Norwegian screenwriter and film director

Aleksander Leines Nordaas (born 21 November 1982, in Mosjøen) is a Norwegian screenwriter and film director, and is a co-owner of the Norwegian production company Yesbox Productions. Nordaas is also a published author and an exhibited photographer and digital artist.

==Films==
- 2005: Sirkel (feature film – scriptwriter, director, DOP, editor). Norway's first no-budget feature. Won the Audience Award at Bergen internasjonale filmfestival in 2005.
- 2007: Takk skal du ha (webseries – director, co-script, DOP, editor)
- 2008: In Chambers (short film – scriptwriter, director, editor). Awarded "Best Short Film" at WT Os internasjonale filmfestival 2008. and Best Norwegian and Beste Nordic short film at Minimalen in 2009. The full-length short film is available online.
- 2012: Thale (feature film – scriptwriter, director, DOP, editor, set designer). Reviewed by Empire as "Beautifully enigmatic and eerie" and Ain't It Cool News as "A truly unique and amazing film." Thale was sold to 50+ countries and screened at a numerous festivals, including Toronto International Film Festival. Thale won the Audience Award at Fantasporto, Best Film at Méliès d'Argent / Espoo Ciné and Best Script at International Film Awards Berlin.
- 2012: Mister Mushy (animated short film – scriptwriter, director, editor). Sold to the Norwegian Broadcasting Corporation.
- 2012: Kind of Fishy (animated short film/aquarium – concept, director) Kind of Fishy won the FineArt's Award for Best Exhibit at Galleria Art Festival 2012.
- 2013: Mushroom Monster (animated short film – scriptwriter, director, editor) Screened at a numerous children film's festival, including Cinekid and TIFF Kids. International sales agent: SND Films.
- 2014: The Strolltroll (animated short film – scriptwriter, director, editor) Sold to the Norwegian Broadcasting Corporation. The short film wrapped up the NRK Christmas Morning Special in 2016.
- 2015: Made in Mosjøen (webseries – producer, scriptwriter, director, editor, sound designer, set designer). 8 award wins. Nominated for The Webby Awards, The Streamy Awards and The Lovie Awards – as well 32 other nominations. Screened at 26 festival. Covered by e.g. Empire, ScreenDaily and Rue Morgue. Reviews: Empire: "A bizarre, Lynchian webseries". Ain't It Cool News: "Simply brilliant.". NRK P1: "Norway's Twin Peaks". Dirge Magazine: "So unique and genuinely funny."
- 2016: The Dog (short film – co-scriptwriter, co-director, editor). Screened at Fantastic Fest, TIFF, Grimstad. (April 2017: currently touring festivals)
- 2017: Baahdy & Birdy (animated short film – scriptwriter, director). Premiered at Verdens Beste in Tromsø. (April 2017: currently touring festivals).

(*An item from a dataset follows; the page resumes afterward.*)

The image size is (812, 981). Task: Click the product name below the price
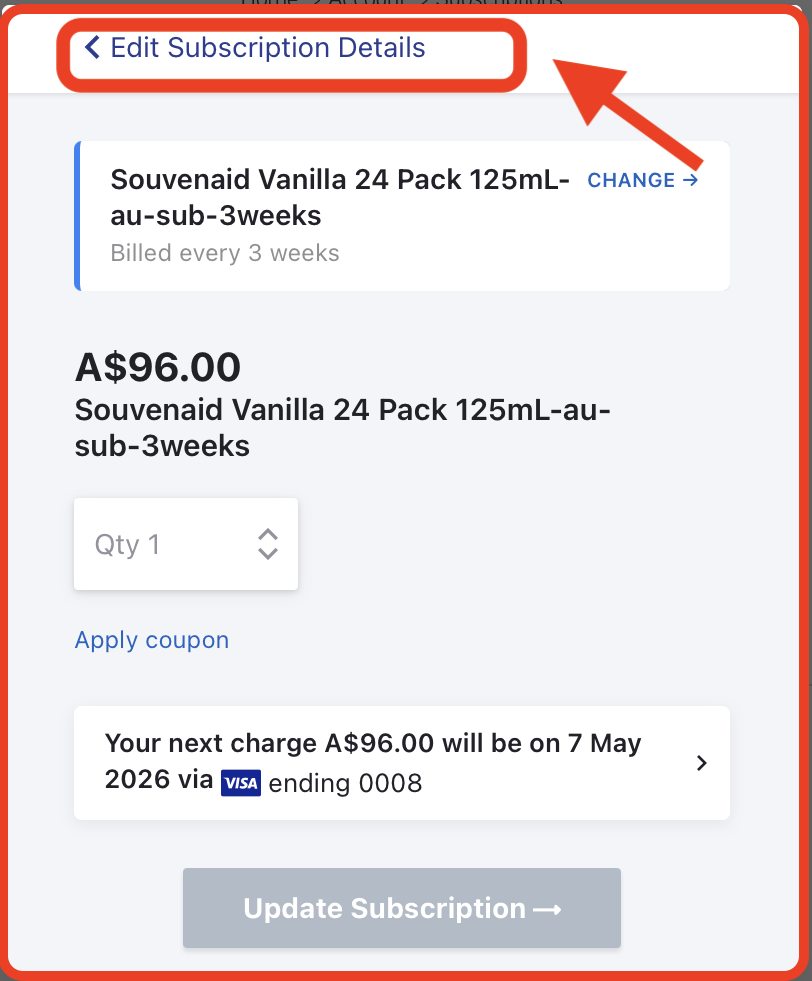pos(342,428)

==Published books and apps==
- 2009: Kadaver (novel) (Novel)
- 2012: Kind of Fishy (app) App made by driftwood. Reviews: 148apps: "Incredibly unique and pretty awesome to look at." Fun Educational Apps: "This app is simply beautiful. I can honestly say that I've never reviewed anything like Kind of Fishy"" – *TOP PICK*
- 2016: The Strolltroll (Children's book) 1. print self-published after a successful crowdfunding-kampanje. The book was chosen as a Project We Love and Project of the Day. Also published in Norwegian (Rallskanken)
- 2017: Mister Mushy (Children's book and app) 1. print self-published after a successful crowdfunding-campaign. The book was chosen as a Project We Love by Kickstarter. Also published in Norwegian (Mister Mjukis).

==Photography and Digital Art==
- Showcase
- Awards: Best Exhibition (Kind of Fishy), Galleria Art Festival 2012.